───── EXTRACTED ENTRIES ─────

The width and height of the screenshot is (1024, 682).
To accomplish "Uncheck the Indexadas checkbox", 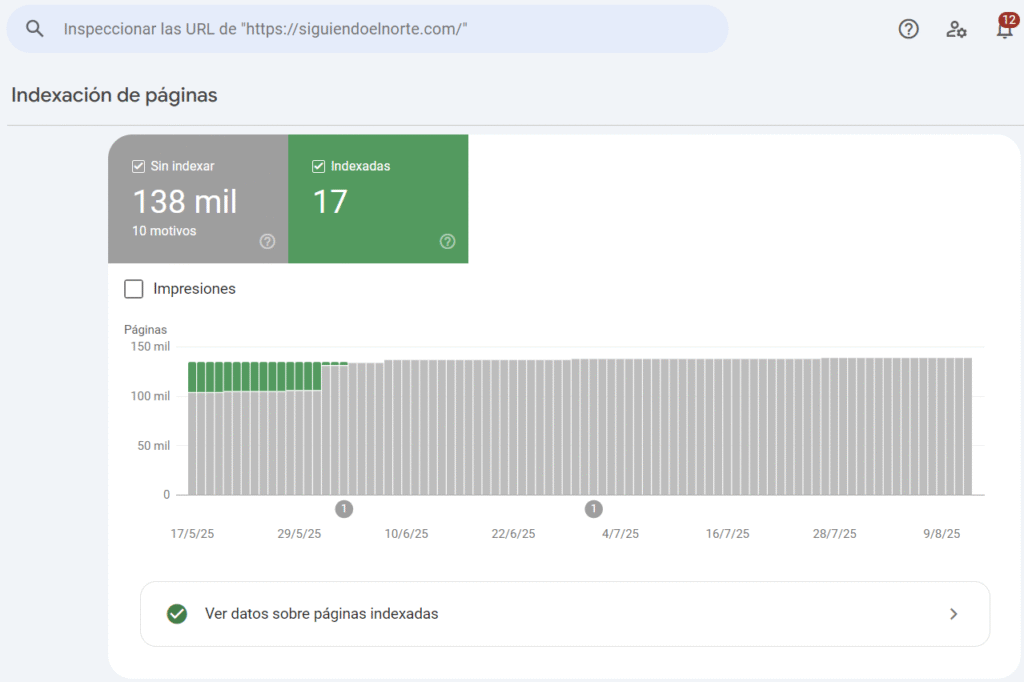I will click(x=319, y=166).
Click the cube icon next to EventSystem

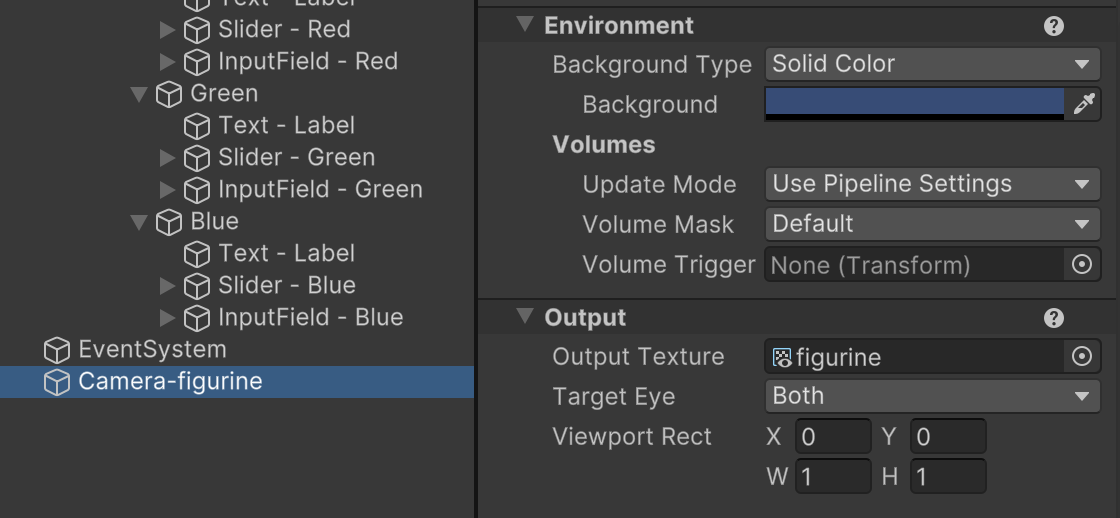[57, 350]
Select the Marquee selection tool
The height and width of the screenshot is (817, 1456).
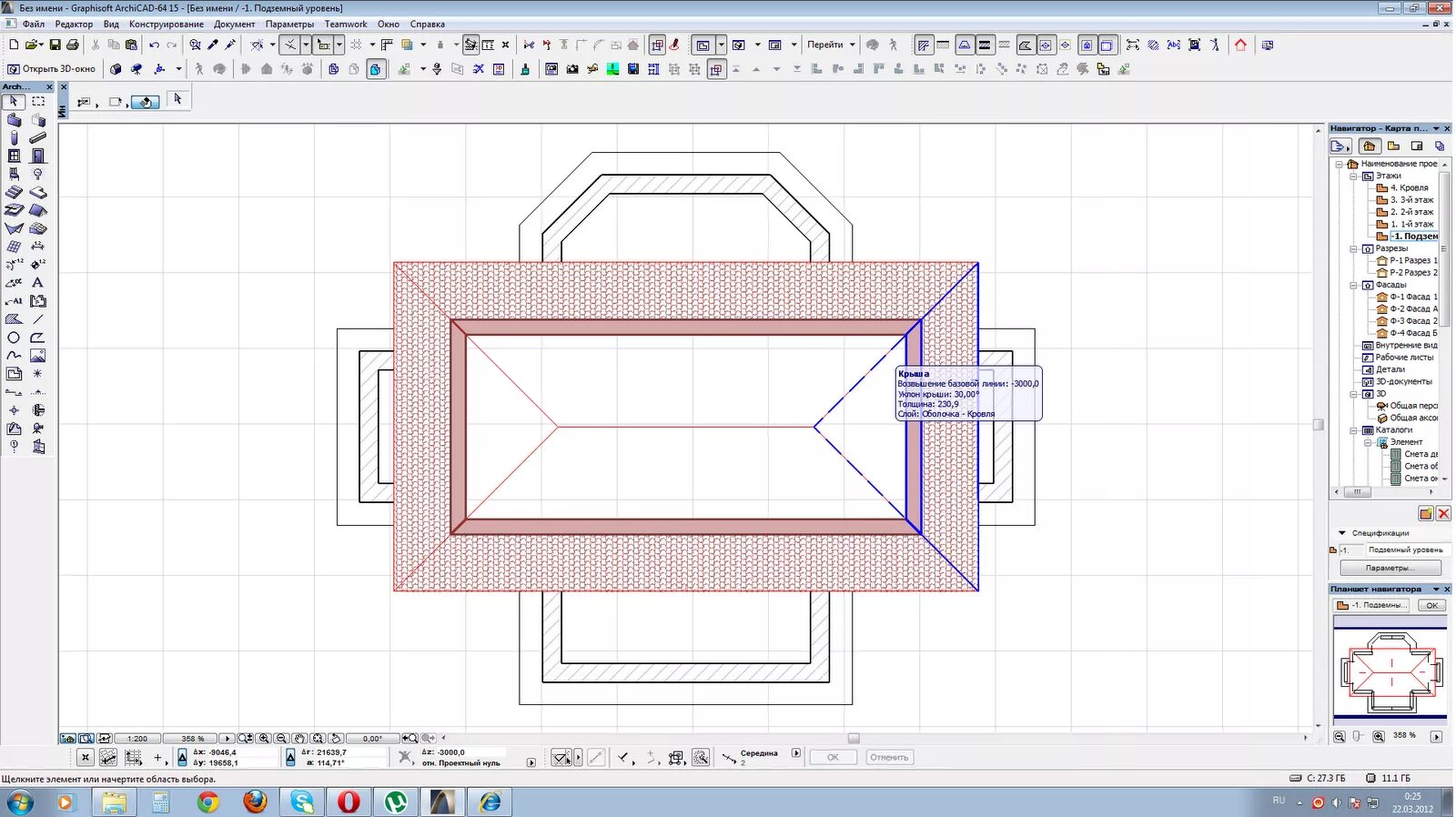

─────

EXERCISE DIRECTIONS: In the records above, find the line containing "Select the Marquee selection tool" and restate it and every line after it word for word, all pictures excluded.

ANSWER TO THE EXERCISE:
Select the Marquee selection tool
The height and width of the screenshot is (817, 1456).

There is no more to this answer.